Shortly after Friedrich took office, the nickname Winter King appeared for the first time. A leaflet from the imperial side shows the chronogram F r ID er ICV s I. R e X H ye MI s (Fridericus I. Winterkönig) for the first time, whereby the capitalized letters, put in the correct order, result in the Roman number MDCXVIIII for 1619 ( see illustration of a Palatine pamphlet on which this chronogram was also used). Protestant Palatinate journalists reacted to this derisive name several times in the course of 1619 and 1620 with defensive writings and even with the rededication of the derisive name. For example, on a leaflet defending the acceptance of the crown as God's will, the term winter lion is found . With God's help, Friedrich would also become a summer lion and defend the crown of Bohemia against troublemakers and liars.
Meanwhile, the emperor gathered supporters to regain the Bohemian crown. Since he himself was not financially able to raise an army against Friedrich, he concluded a contract with the Bavarian Duke and leader of the Catholic League Maximilian I on October 8, 1619 , according to which Maximilian had full authority over the operations in Bohemia and all conquered territories should be given as pledge for his expenses. In a secret agreement, Ferdinand assured the Bavarian elector that he would receive his electoral dignity after the defeat of Friedrich. Duke Maximilian, who had previously advocated an alliance of Catholic and Protestant princes to protect the imperial constitution and had warned his Wittelsbach cousin urgently against accepting the Bohemian crown in a letter, was admitted to the camp of the emperor, his former fellow student, when Frederick took the step and brother-in-law driven.
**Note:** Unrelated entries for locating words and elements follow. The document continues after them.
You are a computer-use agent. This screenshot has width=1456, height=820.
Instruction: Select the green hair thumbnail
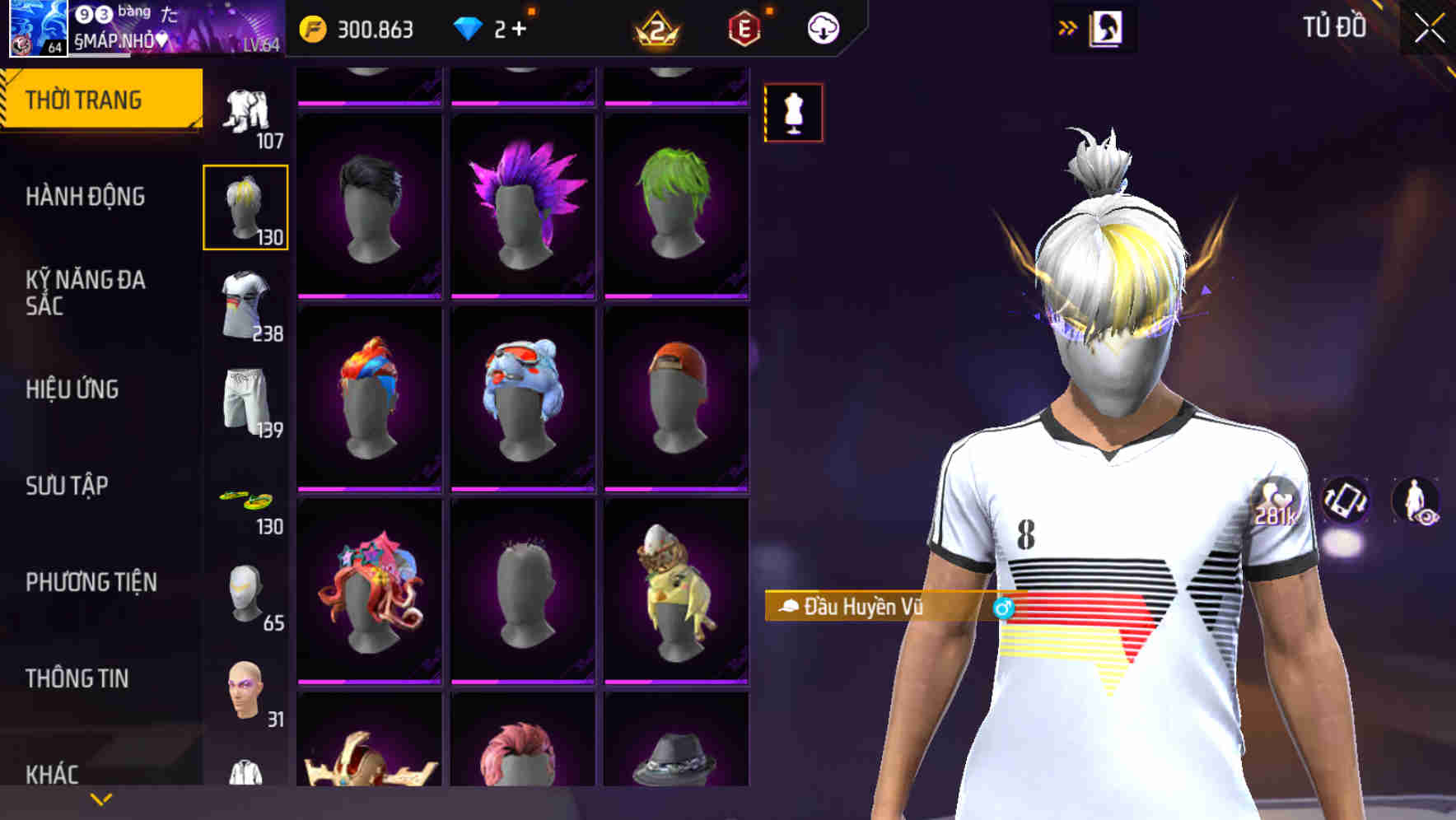click(675, 203)
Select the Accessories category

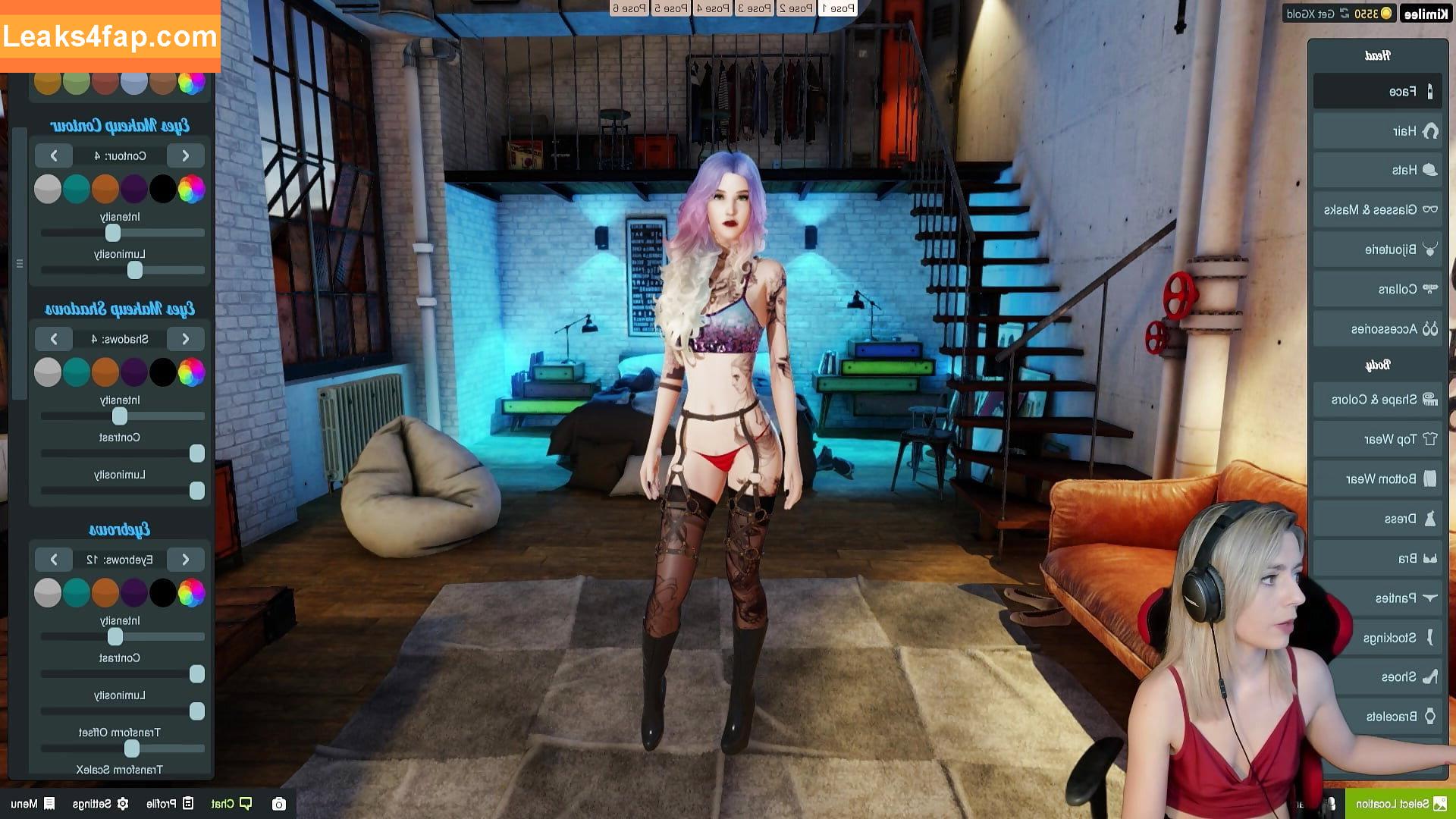1376,329
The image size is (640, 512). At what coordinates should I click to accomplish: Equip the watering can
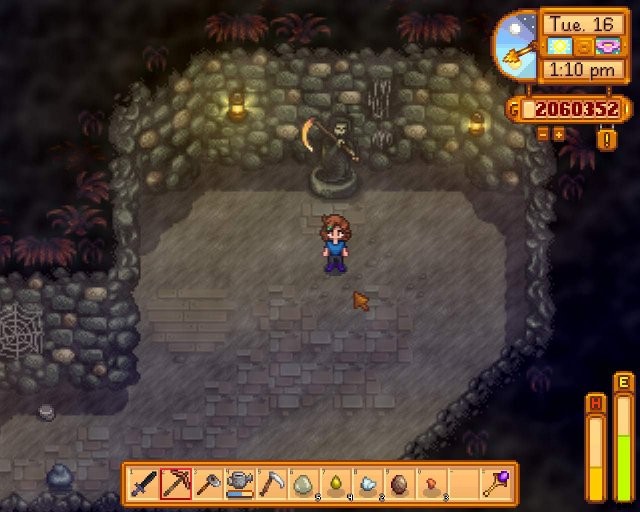point(240,484)
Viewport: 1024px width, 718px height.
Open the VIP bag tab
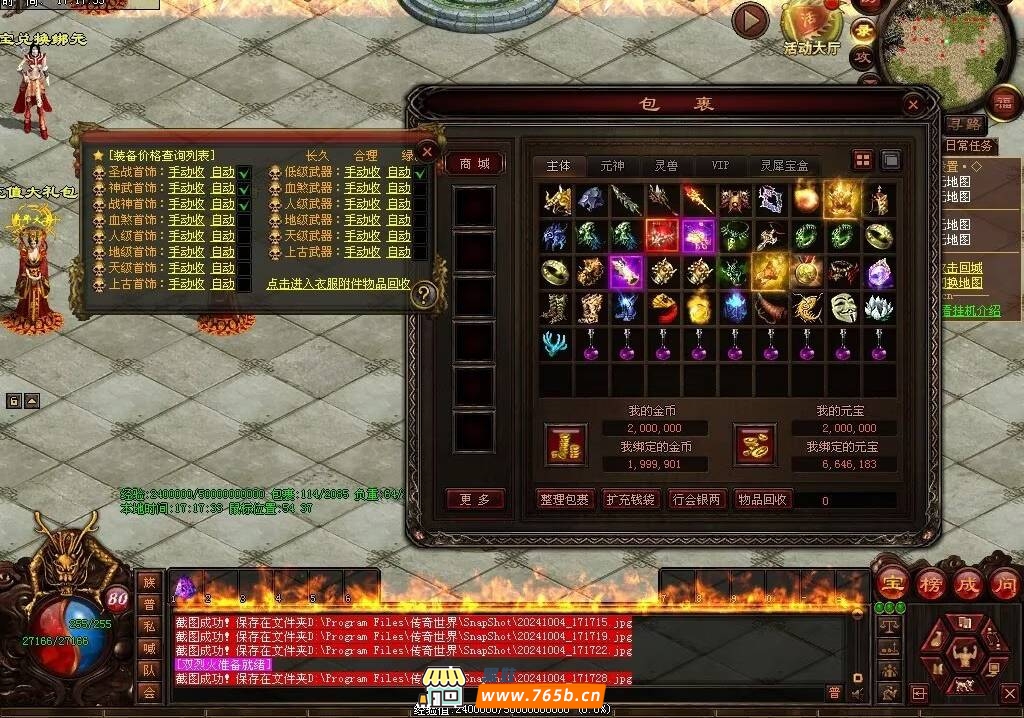coord(720,165)
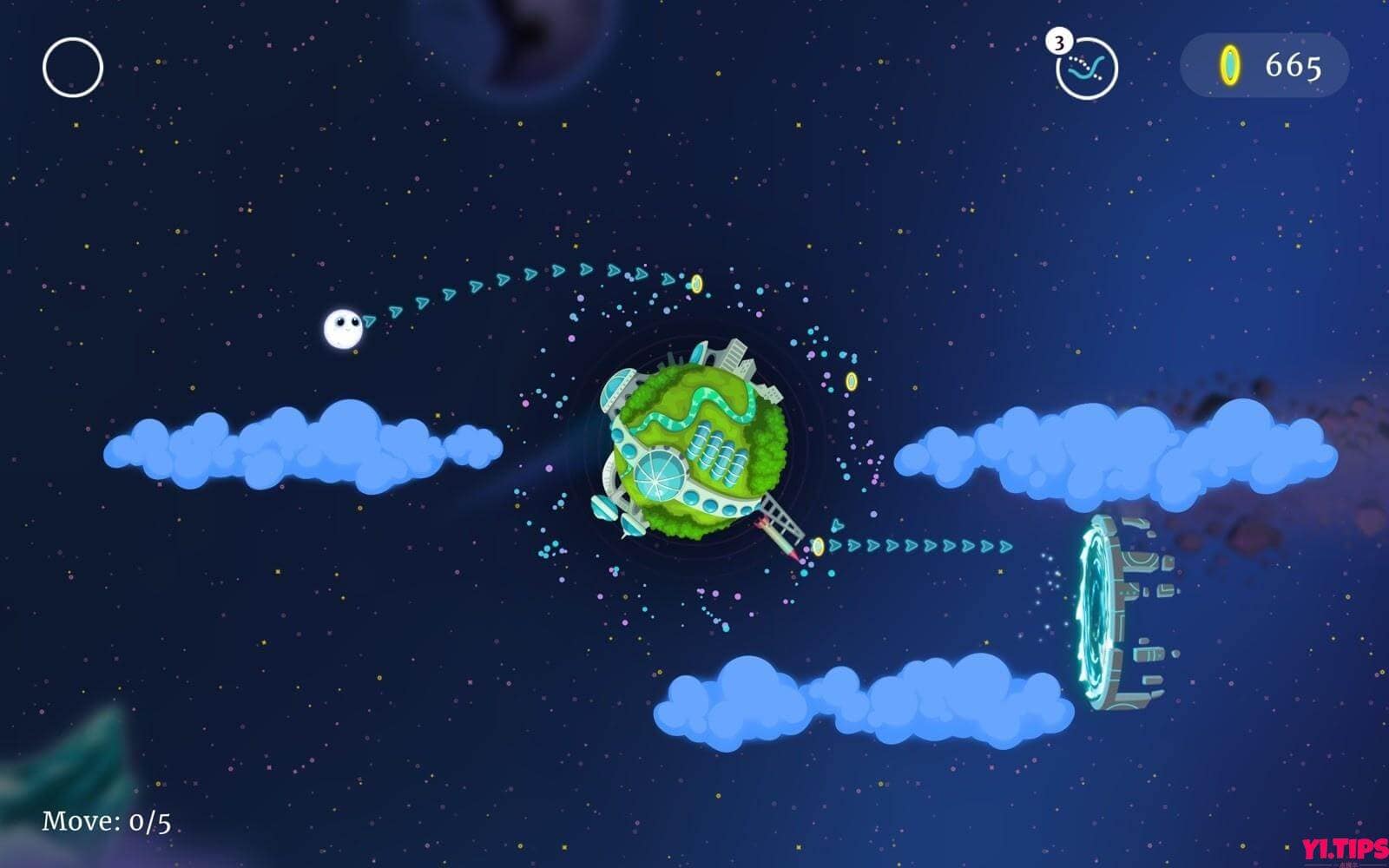Click the glowing yellow coin icon in counter

(1231, 63)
The Lutheran Elector Johann Georg von Sachsen also took sides with Emperor Ferdinand. His court preacher Matthias Hoë von Hoënegg accused the Bohemian government of having betrayed the Lutheran belief in the Calvinist Antichrist and exclaimed:
- The [ie God] will slap all your Imperial Majesty willful enemies on the cheeks, smash their teeth, return them and put them to shame!
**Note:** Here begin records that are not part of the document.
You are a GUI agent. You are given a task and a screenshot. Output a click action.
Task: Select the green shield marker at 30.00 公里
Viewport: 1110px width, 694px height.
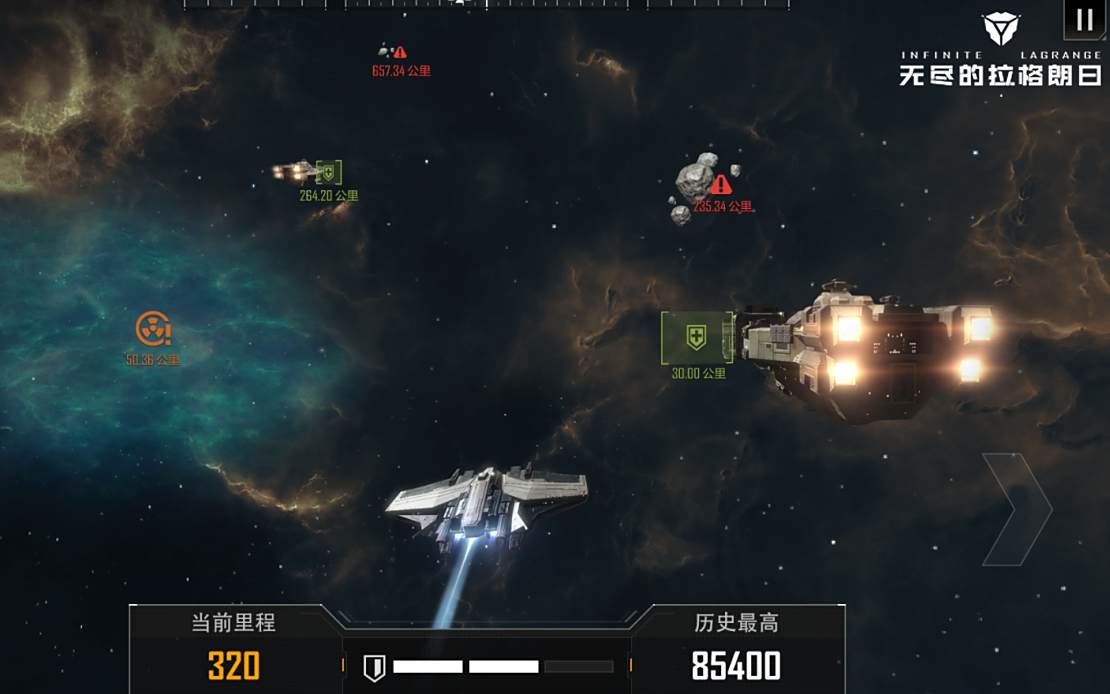tap(697, 337)
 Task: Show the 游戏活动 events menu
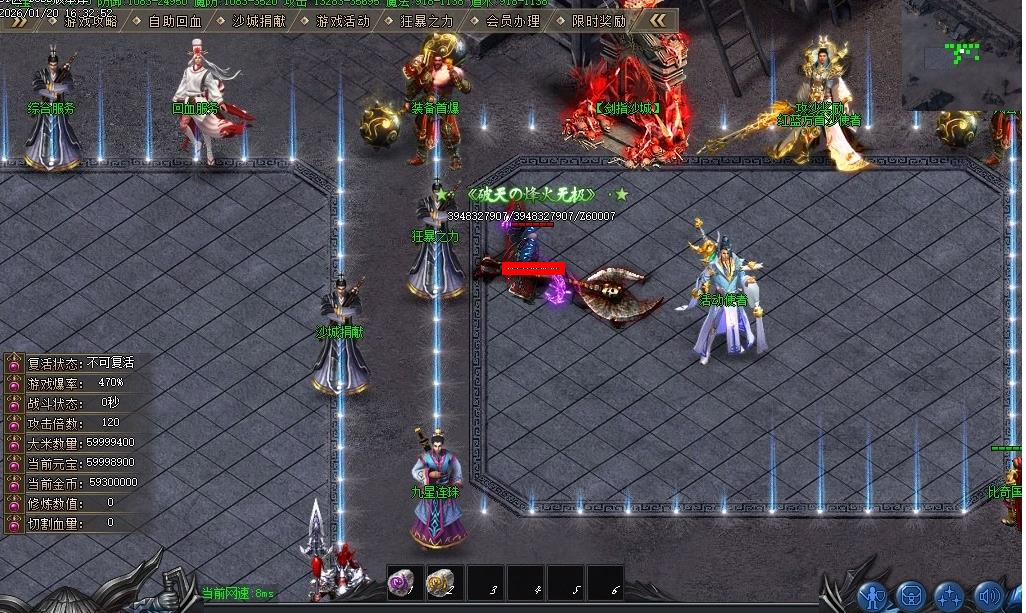point(342,20)
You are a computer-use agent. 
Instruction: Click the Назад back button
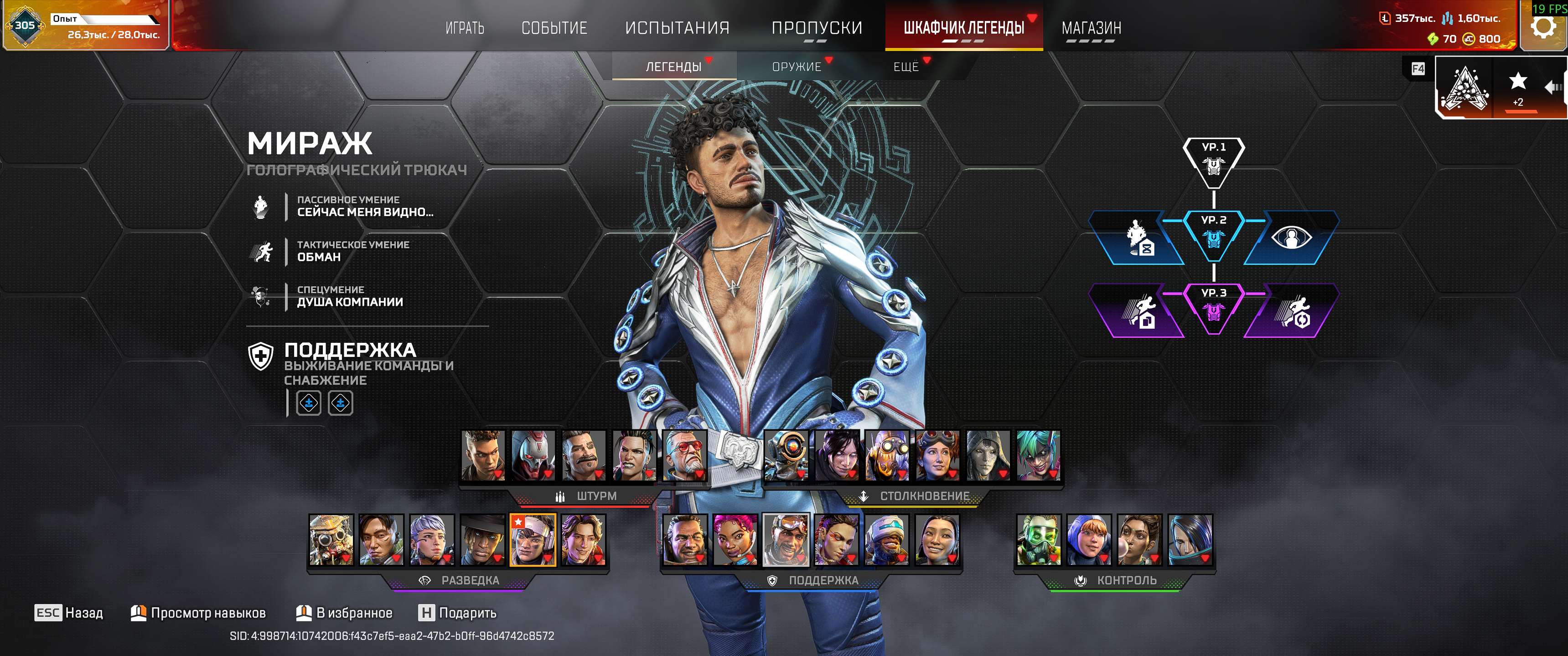[69, 613]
In order to persuade the Elector of Saxony and the other Protestant imperial princes to support Friedrich, Chancellor Christian von Anhalt advised his king to invite all Protestant princes to a meeting in December 1619 in Nuremberg . The deliberations turned into a fiasco, as hardly any prince sent representatives. In particular, there was no ambassador for Johann Georg. Those present half-heartedly decided to secure Friedrich's Rhenish territories during his absence.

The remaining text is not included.